Aku menaiki mobil Gaffriel dengan cepat dan nafas terengap-engap karna kelakuan Bang Drico yang menyebalkan kalau bukan Abangku sudah kujepit mulutnya pakai jepitan jemuran dirumah. Gaffriel nampak terkekeh disana seraya menyalakan mobilnya membuatku mengernyit heran apa yang membuatnya tertawa. "Apa?" tanyanya menyadari aku menatap dirinya dengan sinis.

"Ketawain apa lo?!"

Gaffriel menggidik kembali dengan tawa, "Gak."

Lihat, lihat, bisa-bisanya dia bersikap dingin seperti itu. "Heh, jelek! Ditanya jawab enggak, gak nyambung lo,"

"Bodonanan. Pake seat beltnya,"

"Ogah,"

"Ntar kalo lo mati repot gue,"

"Mampus,"

"Serius pake Na."

"Gak."

"Anna... "

"Apa?"

"Pake seat beltnya budeg."

"Orang gak mau maksa dih,"

Gaffriel berdecak disana dan mendekat diri kepadaku membuat refleks mataku untuk menutup tapi itu refleks yang bodoh, sungguh. "Kenapa? Gue gak nyium lo, mesum lo Na agresif kalo di mobil," ujarnya seraya memakaikan seat beltku. Aku menelan ludahku susah payah, oh memang Anna bodoh.

Aku mencubit tangan Gaffriel kencang membuat lelaki itu meringis sakit disana tetapi aku sangat menikmati ringisan itu, melihat Gaffriel sengsara adalah sebuah hobi baruku sepertinya. "Heh! Gue merem karena gue kaget ya lagian lo apaan banget tiba-tiba deket ke gue gitu. Kalo gue agresif gue bakal majuin kepala gue,"

"Anna agresif... gue kira Cameron bohong," gumamnya sengaja dengan suara besar agar terdengar olehku. Aku menoleh cepat terkejut dengan apa yang Gaffriel ucapkan. "Hah?"

"Gue kira boong soalnya dia yang pk taunya Anna agresif, gila Cam gue gak nyangka dunia kebalik,"

"Apaan? Lo ngomong apa?!"

Percayalah sudah sepuluh menit lebih berlalu mobil Gaffriel masih saja di depan rumahku, kami seperti orang bodoh dilihat oleh tetanggaku. "Friel! Ih, apaan lo ngomong?!"

TOKK... TOKKK!

Aku menatap kaca Gaffriel disana sudah ada Bang Drico dengan lengan dilipat dan kepala menggeleng menatap kaca. Rasanya ingin sekali memecahkan kaga Gaffriel dan melempar barang apa saja yang berada di mobil Gaffriel untuk memukul wajah Bang Drico yang menyebalkan. Gaffriel membuka kaca, "Apa?" tanya Gaffriel singkat.
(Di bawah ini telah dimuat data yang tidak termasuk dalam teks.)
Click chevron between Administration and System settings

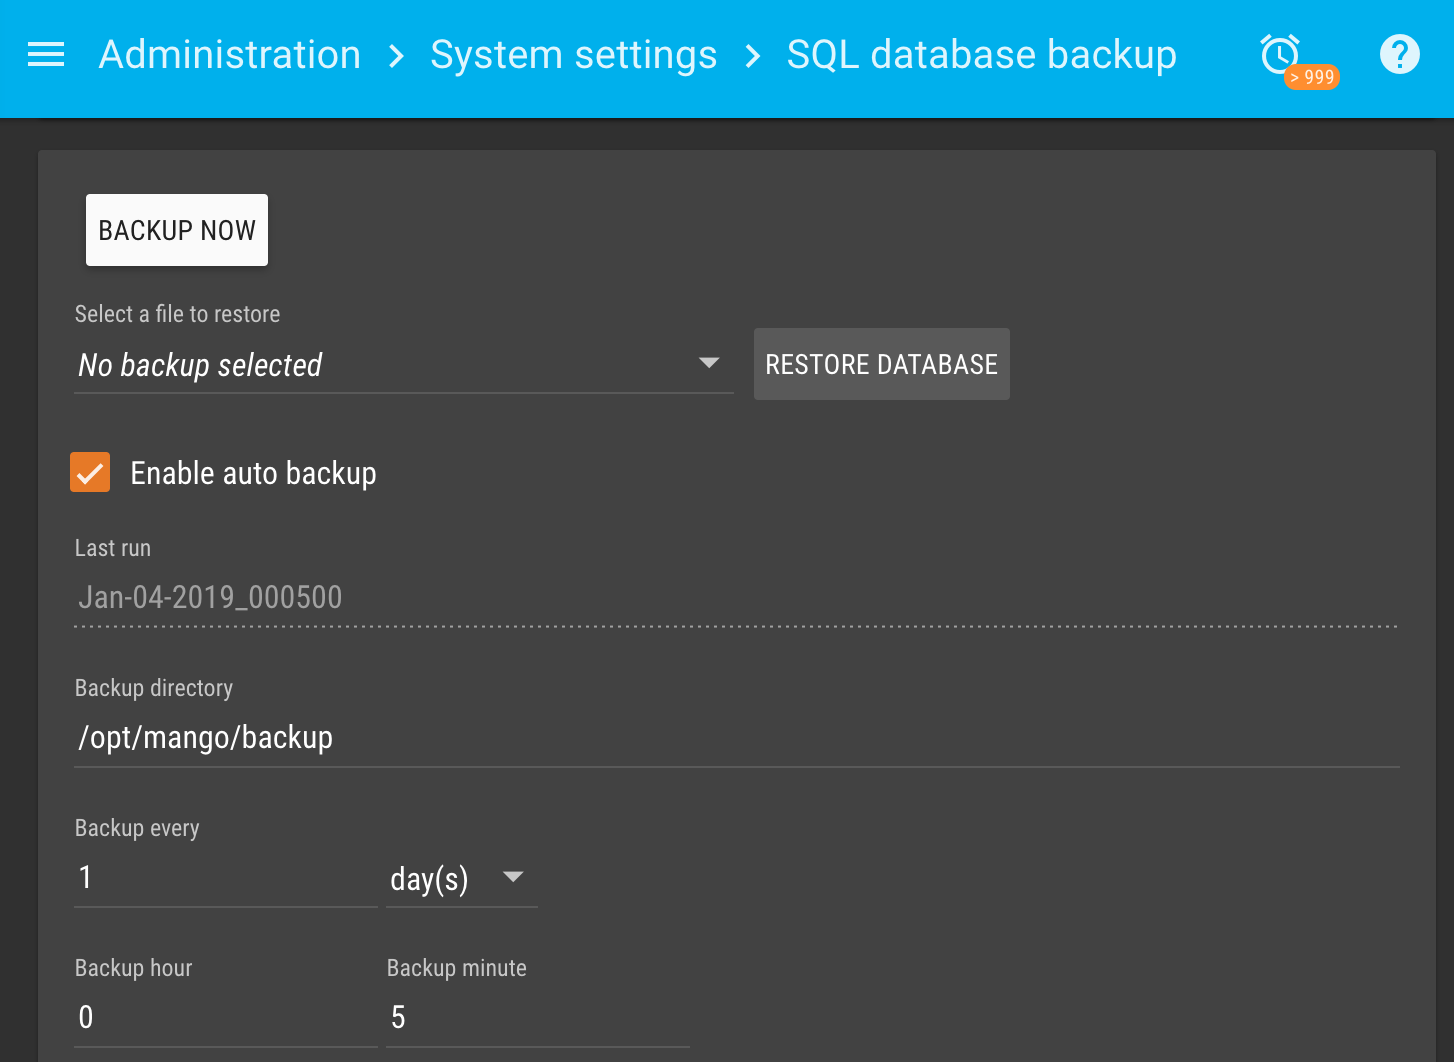396,56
"Lo berdua kalo mau aneh-aneh jangan di depan rumah gue, jingan."

Aku menatap Bang Drico tidak percaya seakan dirinya memperbolehkanku melakukan hal aneh dengan Gaffriel. "Heh, mongki! Lo kalau ngomong makin gak ada adabnya ya." cercaku disana.
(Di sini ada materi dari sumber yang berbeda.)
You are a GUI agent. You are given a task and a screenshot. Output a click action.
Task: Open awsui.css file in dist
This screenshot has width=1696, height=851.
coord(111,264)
"Anna agresif banget, Co gue kan kaget jadinya," tambah Gaffriel disana membuatku semakin tidak percaya.

"Hah, apaan dia ngapain Friel," tanya Bang Drico sampai memasukan kepalanya ke dalam mobil dari kaca mobil. "Dia sengaja gak mau pake seat belt biar gue pakein, pas gue pakein dia malah tutup mata, kacau banget adek lo Co,"

Bang Drico nampak tertawa disana, "Gak ada sumpah ih, Bang sumpah gue gak gitu tauuu, gue kan kaget makanya tutup mata bukan ngarepin di cium ahelah,"

"Lah kok lo bilang gitu, emang Gaffriel bilang kalo lo ngarepin dicium dia? Nah tandanya emang lo nya juga mau kan dia cuma bilang elo agresif,"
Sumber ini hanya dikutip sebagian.